15672 – error_tail overflow in allocation calculation

Bug 15672 - error_tail overflow in allocation calculation

Summary: error_tail overflow in allocation calculation

Status:	RESOLVED FIXED

Alias:	None

Product:	glibc
Classification:	Unclassified
Component:	libc (show other bugs)
Version:	2.17

Importance:	P2 normal
Target Milestone:	---
Assignee:	Not yet assigned to anyone

URL:
Keywords:

Depends on:
Blocks:

Reported:	2013-06-24 19:58 UTC by Joseph Myers
Modified:	2014-06-16 16:47 UTC (History)
CC List:	3 users (show)

See Also:
Host:
Target:
Build:
Last reconfirmed:

Flags:	fweimer: security-

Attachments
Add an attachment (proposed patch, testcase, etc.)

Note You need to log in before you can comment on or make changes to this bug.

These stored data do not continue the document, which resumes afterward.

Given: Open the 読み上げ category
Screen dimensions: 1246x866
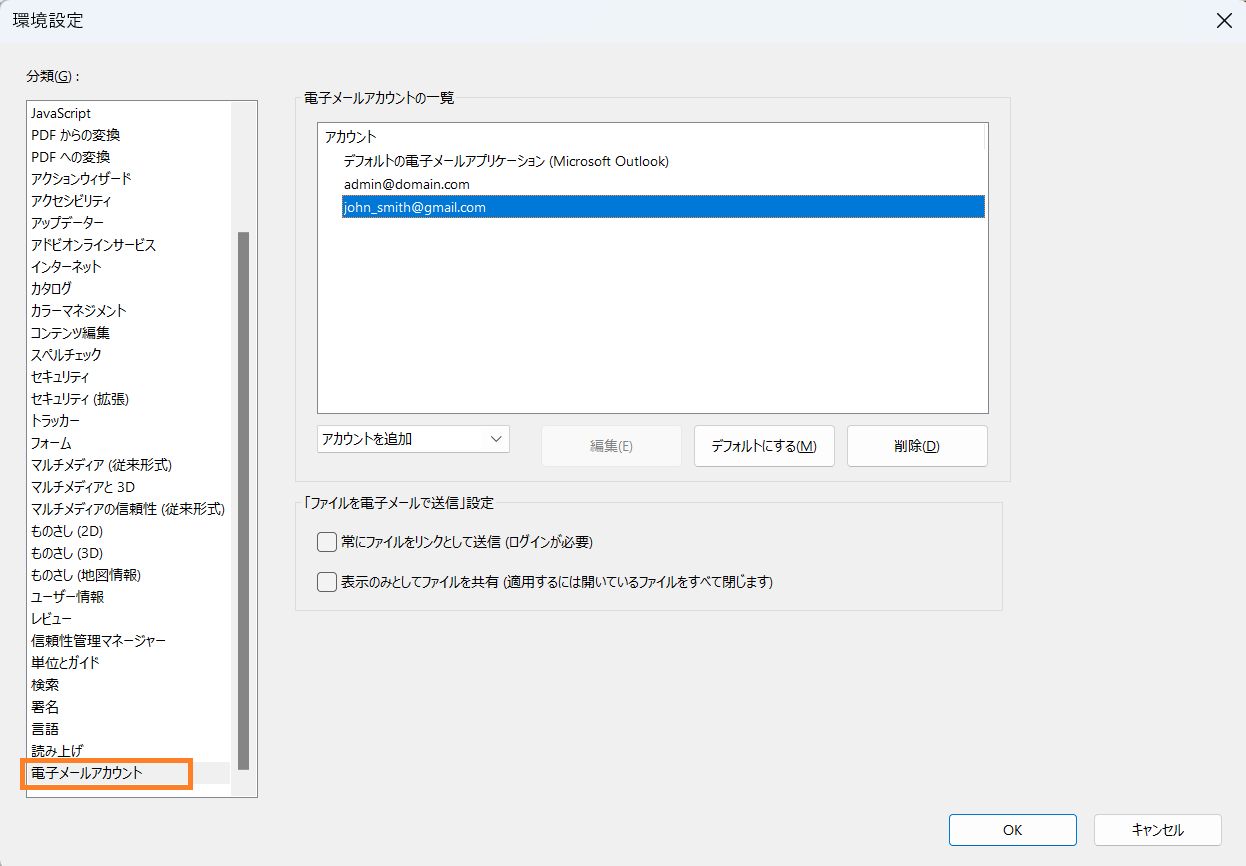Looking at the screenshot, I should pos(56,750).
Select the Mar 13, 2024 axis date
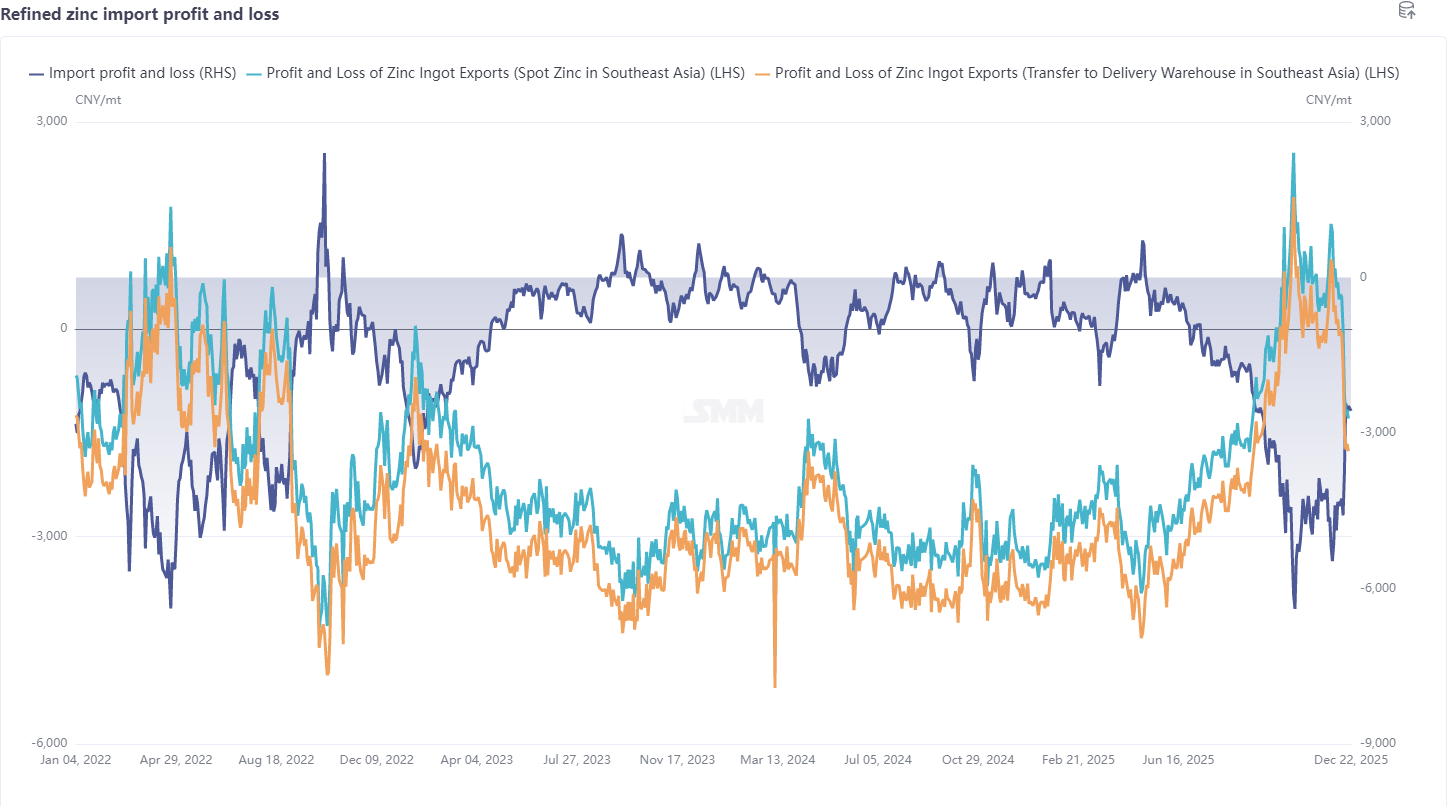This screenshot has height=806, width=1447. 778,760
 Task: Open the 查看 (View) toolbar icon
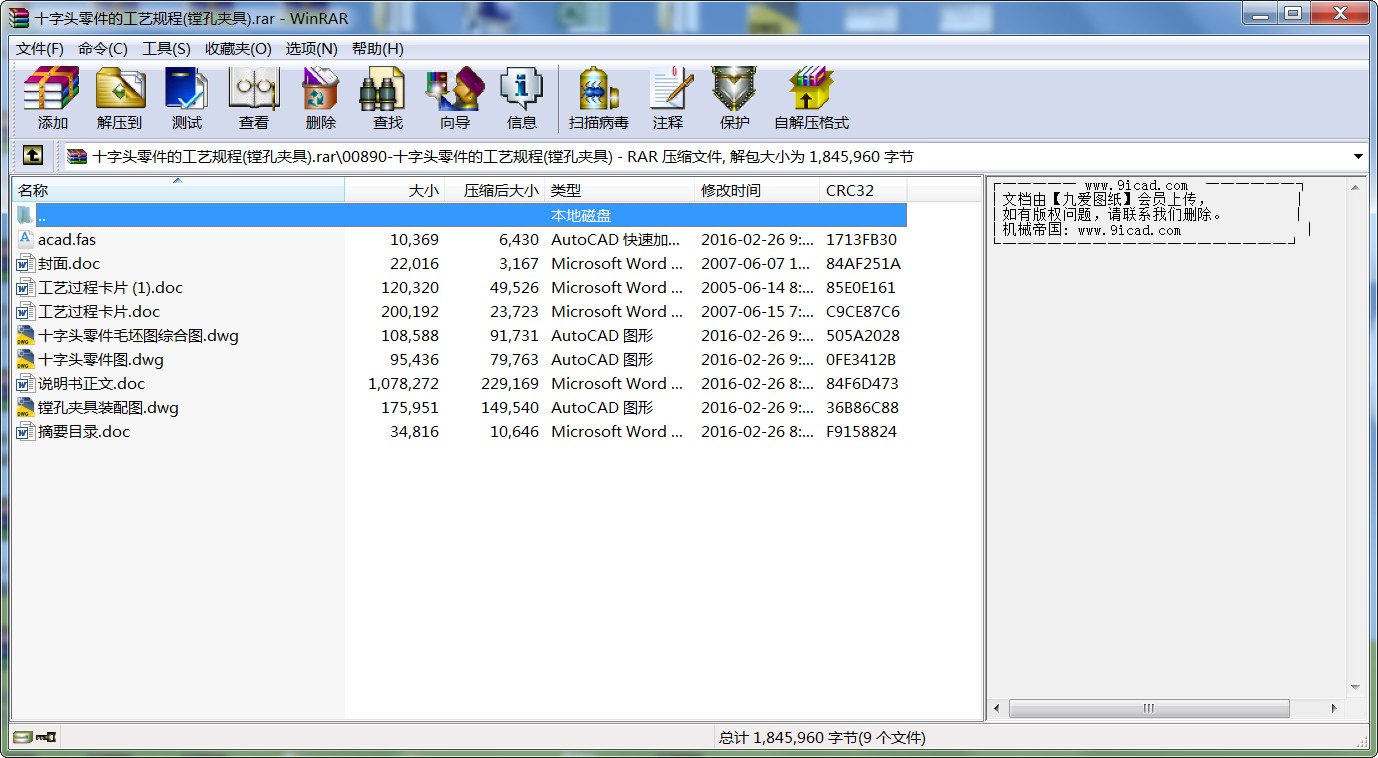click(253, 98)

Description Joseph Myers 2013-06-24 19:58:52 UTC

misc/error.c:error_tail, in the conversion code for when stderr is wide-oriented, calculates an allocation size as (len * sizeof (wchar_t)) without checking if that might overflow, as it would for a 1GB string on a 32-bit system.

It seems unlikely for an application to call error with an untrusted error string that is nevertheless known to be a valid printf format string (if it's not checked to be a valid format string, at least without %n, there's a much more simple exploit), but obviously such an allocation should be checked in any case.

Comment 1 Ondrej Bilka 2013-10-14 15:16:40 UTC

Fixed by 17c48a60b8f51e627fc1a1bc3805a80b7bdf6d8d

Comment 2 Florian Weimer 2014-06-16 16:47:40 UTC

As Joseph indicated, this is unlikely to cross a trust boundary.